===== ENTRIES PROVIDED
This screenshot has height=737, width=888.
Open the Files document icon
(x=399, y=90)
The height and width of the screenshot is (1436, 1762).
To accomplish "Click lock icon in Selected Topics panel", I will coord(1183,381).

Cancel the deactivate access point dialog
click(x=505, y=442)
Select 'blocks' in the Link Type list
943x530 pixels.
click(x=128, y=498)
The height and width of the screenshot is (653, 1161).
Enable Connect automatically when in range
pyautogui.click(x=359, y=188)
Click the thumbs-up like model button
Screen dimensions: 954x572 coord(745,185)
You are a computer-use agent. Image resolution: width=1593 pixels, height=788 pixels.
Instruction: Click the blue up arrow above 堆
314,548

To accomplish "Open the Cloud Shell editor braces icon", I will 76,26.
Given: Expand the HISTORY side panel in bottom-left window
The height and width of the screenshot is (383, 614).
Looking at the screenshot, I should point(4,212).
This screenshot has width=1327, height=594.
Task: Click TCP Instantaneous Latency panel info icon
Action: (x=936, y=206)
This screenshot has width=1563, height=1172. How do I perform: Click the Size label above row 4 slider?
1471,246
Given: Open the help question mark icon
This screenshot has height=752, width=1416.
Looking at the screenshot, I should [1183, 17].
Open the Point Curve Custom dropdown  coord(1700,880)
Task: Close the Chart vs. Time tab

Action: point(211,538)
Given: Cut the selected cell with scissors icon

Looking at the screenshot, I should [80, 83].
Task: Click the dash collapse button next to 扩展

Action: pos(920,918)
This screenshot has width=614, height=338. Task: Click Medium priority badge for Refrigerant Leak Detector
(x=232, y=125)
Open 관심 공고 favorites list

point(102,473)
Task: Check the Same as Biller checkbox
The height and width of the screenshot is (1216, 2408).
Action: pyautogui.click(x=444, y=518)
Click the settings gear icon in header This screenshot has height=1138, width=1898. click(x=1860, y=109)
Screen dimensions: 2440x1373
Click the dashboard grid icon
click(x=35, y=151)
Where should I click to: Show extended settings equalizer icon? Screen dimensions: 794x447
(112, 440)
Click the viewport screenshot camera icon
==========
## TASK GOAL
Retype all of the data exactly. Leave nothing out.

## RESPONSE BOX
This screenshot has height=737, width=888.
Open the Files document icon
(x=399, y=90)
The height and width of the screenshot is (1436, 1762).
To accomplish "Click lock icon in Selected Topics panel", I will coord(1183,381).

Cancel the deactivate access point dialog
click(x=505, y=442)
Select 'blocks' in the Link Type list
943x530 pixels.
click(x=128, y=498)
The height and width of the screenshot is (653, 1161).
Enable Connect automatically when in range
pyautogui.click(x=359, y=188)
Click the thumbs-up like model button
Screen dimensions: 954x572 coord(745,185)
You are a computer-use agent. Image resolution: width=1593 pixels, height=788 pixels.
Instruction: Click the blue up arrow above 堆
314,548

To accomplish "Open the Cloud Shell editor braces icon", I will 76,26.
Given: Expand the HISTORY side panel in bottom-left window
The height and width of the screenshot is (383, 614).
Looking at the screenshot, I should point(4,212).
This screenshot has width=1327, height=594.
Task: Click TCP Instantaneous Latency panel info icon
Action: (x=936, y=206)
This screenshot has width=1563, height=1172. How do I perform: Click the Size label above row 4 slider?
1471,246
Given: Open the help question mark icon
This screenshot has height=752, width=1416.
Looking at the screenshot, I should [1183, 17].
Open the Point Curve Custom dropdown  coord(1700,880)
Task: Close the Chart vs. Time tab

Action: point(211,538)
Given: Cut the selected cell with scissors icon

Looking at the screenshot, I should [80, 83].
Task: Click the dash collapse button next to 扩展

Action: pos(920,918)
This screenshot has width=614, height=338. Task: Click Medium priority badge for Refrigerant Leak Detector
(x=232, y=125)
Open 관심 공고 favorites list

point(102,473)
Task: Check the Same as Biller checkbox
The height and width of the screenshot is (1216, 2408).
Action: pyautogui.click(x=444, y=518)
Click the settings gear icon in header This screenshot has height=1138, width=1898. click(x=1860, y=109)
Screen dimensions: 2440x1373
Click the dashboard grid icon
click(x=35, y=151)
Where should I click to: Show extended settings equalizer icon? Screen dimensions: 794x447
(112, 440)
Click the viewport screenshot camera icon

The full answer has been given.